§ Pixel coordinate grounding data:
- Opening Delimiter -
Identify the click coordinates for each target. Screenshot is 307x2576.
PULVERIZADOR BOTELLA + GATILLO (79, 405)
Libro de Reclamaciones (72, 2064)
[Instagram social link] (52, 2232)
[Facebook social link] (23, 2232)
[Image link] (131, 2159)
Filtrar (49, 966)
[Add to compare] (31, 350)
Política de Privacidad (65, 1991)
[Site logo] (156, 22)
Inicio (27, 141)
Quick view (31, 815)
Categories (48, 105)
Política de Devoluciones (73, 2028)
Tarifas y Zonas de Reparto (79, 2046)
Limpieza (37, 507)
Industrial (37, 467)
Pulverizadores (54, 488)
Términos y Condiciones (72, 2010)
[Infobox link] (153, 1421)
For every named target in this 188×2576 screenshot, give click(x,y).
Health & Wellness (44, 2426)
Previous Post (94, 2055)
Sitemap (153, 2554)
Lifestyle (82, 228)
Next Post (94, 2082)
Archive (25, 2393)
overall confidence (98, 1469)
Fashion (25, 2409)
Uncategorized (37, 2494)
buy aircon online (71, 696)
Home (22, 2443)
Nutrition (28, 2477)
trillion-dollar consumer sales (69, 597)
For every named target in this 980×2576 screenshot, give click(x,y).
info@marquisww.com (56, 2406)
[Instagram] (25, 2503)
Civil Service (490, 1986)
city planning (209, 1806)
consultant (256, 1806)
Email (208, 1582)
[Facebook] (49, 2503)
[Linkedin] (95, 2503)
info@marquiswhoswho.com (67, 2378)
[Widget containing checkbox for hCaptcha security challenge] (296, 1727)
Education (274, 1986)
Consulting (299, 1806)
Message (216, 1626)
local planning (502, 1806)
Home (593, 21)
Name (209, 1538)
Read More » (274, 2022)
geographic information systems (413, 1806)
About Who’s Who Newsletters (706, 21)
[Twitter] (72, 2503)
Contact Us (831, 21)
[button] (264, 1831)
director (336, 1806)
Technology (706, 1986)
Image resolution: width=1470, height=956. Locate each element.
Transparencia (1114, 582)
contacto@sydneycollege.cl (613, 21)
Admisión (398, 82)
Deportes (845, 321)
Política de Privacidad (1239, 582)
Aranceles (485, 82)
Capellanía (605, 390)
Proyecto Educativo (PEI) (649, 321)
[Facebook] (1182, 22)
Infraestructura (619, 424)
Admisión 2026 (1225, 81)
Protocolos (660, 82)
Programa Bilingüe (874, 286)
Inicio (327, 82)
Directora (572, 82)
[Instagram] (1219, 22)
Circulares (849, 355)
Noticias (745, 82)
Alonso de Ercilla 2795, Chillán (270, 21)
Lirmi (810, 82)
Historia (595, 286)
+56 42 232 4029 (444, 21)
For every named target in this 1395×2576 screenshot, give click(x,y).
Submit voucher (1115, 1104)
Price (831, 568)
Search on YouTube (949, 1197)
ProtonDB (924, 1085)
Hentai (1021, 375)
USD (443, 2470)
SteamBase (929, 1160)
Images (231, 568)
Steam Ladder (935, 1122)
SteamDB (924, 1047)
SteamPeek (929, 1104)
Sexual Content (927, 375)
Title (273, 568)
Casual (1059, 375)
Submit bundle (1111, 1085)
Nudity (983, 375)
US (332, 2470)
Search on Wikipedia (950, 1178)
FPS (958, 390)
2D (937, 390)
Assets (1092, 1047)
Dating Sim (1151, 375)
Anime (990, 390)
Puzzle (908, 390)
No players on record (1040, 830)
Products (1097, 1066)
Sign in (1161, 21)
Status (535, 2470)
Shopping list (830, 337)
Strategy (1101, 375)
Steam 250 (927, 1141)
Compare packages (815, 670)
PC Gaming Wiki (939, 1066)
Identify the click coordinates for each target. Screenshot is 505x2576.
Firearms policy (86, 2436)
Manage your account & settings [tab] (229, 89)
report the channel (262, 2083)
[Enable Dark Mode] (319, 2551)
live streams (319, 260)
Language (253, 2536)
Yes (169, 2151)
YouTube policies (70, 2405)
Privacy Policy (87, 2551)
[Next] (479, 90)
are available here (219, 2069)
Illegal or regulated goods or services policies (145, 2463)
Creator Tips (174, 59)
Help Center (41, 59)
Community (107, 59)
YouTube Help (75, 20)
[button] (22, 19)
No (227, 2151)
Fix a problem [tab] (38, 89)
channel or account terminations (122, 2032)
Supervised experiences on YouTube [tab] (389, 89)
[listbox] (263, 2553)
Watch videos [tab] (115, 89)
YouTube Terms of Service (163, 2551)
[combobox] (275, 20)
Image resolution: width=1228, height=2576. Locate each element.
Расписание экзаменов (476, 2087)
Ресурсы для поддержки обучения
- Closing Delimiter -
§ Try it: Restate the full data above, keeping each word intact.

§ Answer to this task:
Identify the click coordinates for each target. Screenshot is 307x2576.
PULVERIZADOR BOTELLA + GATILLO (79, 405)
Libro de Reclamaciones (72, 2064)
[Instagram social link] (52, 2232)
[Facebook social link] (23, 2232)
[Image link] (131, 2159)
Filtrar (49, 966)
[Add to compare] (31, 350)
Política de Privacidad (65, 1991)
[Site logo] (156, 22)
Inicio (27, 141)
Quick view (31, 815)
Categories (48, 105)
Política de Devoluciones (73, 2028)
Tarifas y Zonas de Reparto (79, 2046)
Limpieza (37, 507)
Industrial (37, 467)
Pulverizadores (54, 488)
Términos y Condiciones (72, 2010)
[Infobox link] (153, 1421)
For every named target in this 188×2576 screenshot, give click(x,y).
Health & Wellness (44, 2426)
Previous Post (94, 2055)
Sitemap (153, 2554)
Lifestyle (82, 228)
Next Post (94, 2082)
Archive (25, 2393)
overall confidence (98, 1469)
Fashion (25, 2409)
Uncategorized (37, 2494)
buy aircon online (71, 696)
Home (22, 2443)
Nutrition (28, 2477)
trillion-dollar consumer sales (69, 597)
For every named target in this 980×2576 screenshot, give click(x,y).
info@marquisww.com (56, 2406)
[Instagram] (25, 2503)
Civil Service (490, 1986)
city planning (209, 1806)
consultant (256, 1806)
Email (208, 1582)
[Facebook] (49, 2503)
[Linkedin] (95, 2503)
info@marquiswhoswho.com (67, 2378)
[Widget containing checkbox for hCaptcha security challenge] (296, 1727)
Education (274, 1986)
Consulting (299, 1806)
Message (216, 1626)
local planning (502, 1806)
Home (593, 21)
Name (209, 1538)
Read More » (274, 2022)
geographic information systems (413, 1806)
About Who’s Who Newsletters (706, 21)
[Twitter] (72, 2503)
Contact Us (831, 21)
[button] (264, 1831)
director (336, 1806)
Technology (706, 1986)
Image resolution: width=1470, height=956. Locate each element.
Transparencia (1114, 582)
contacto@sydneycollege.cl (613, 21)
Admisión (398, 82)
Deportes (845, 321)
Política de Privacidad (1239, 582)
Aranceles (485, 82)
Capellanía (605, 390)
Proyecto Educativo (PEI) (649, 321)
[Facebook] (1182, 22)
Infraestructura (619, 424)
Admisión 2026 (1225, 81)
Protocolos (660, 82)
Programa Bilingüe (874, 286)
Inicio (327, 82)
Directora (572, 82)
[Instagram] (1219, 22)
Circulares (849, 355)
Noticias (745, 82)
Alonso de Ercilla 2795, Chillán (270, 21)
Lirmi (810, 82)
Historia (595, 286)
+56 42 232 4029 (444, 21)
For every named target in this 1395×2576 screenshot, give click(x,y).
Submit voucher (1115, 1104)
Price (831, 568)
Search on YouTube (949, 1197)
ProtonDB (924, 1085)
Hentai (1021, 375)
USD (443, 2470)
SteamBase (929, 1160)
Images (231, 568)
Steam Ladder (935, 1122)
SteamDB (924, 1047)
SteamPeek (929, 1104)
Sexual Content (927, 375)
Title (273, 568)
Casual (1059, 375)
Submit bundle (1111, 1085)
Nudity (983, 375)
US (332, 2470)
Search on Wikipedia (950, 1178)
FPS (958, 390)
2D (937, 390)
Assets (1092, 1047)
Dating Sim (1151, 375)
Anime (990, 390)
Puzzle (908, 390)
No players on record (1040, 830)
Products (1097, 1066)
Sign in (1161, 21)
Status (535, 2470)
Shopping list (830, 337)
Strategy (1101, 375)
Steam 250 (927, 1141)
Compare packages (815, 670)
PC Gaming Wiki (939, 1066)
Identify the click coordinates for each target. Screenshot is 505x2576.
Firearms policy (86, 2436)
Manage your account & settings [tab] (229, 89)
report the channel (262, 2083)
[Enable Dark Mode] (319, 2551)
live streams (319, 260)
Language (253, 2536)
Yes (169, 2151)
YouTube policies (70, 2405)
Privacy Policy (87, 2551)
[Next] (479, 90)
are available here (219, 2069)
Illegal or regulated goods or services policies (145, 2463)
Creator Tips (174, 59)
Help Center (41, 59)
Community (107, 59)
YouTube Help (75, 20)
[button] (22, 19)
No (227, 2151)
Fix a problem [tab] (38, 89)
channel or account terminations (122, 2032)
Supervised experiences on YouTube [tab] (389, 89)
[listbox] (263, 2553)
Watch videos [tab] (115, 89)
YouTube Terms of Service (163, 2551)
[combobox] (275, 20)
Image resolution: width=1228, height=2576. Locate each element.
Расписание экзаменов (476, 2087)
Ресурсы для поддержки обучения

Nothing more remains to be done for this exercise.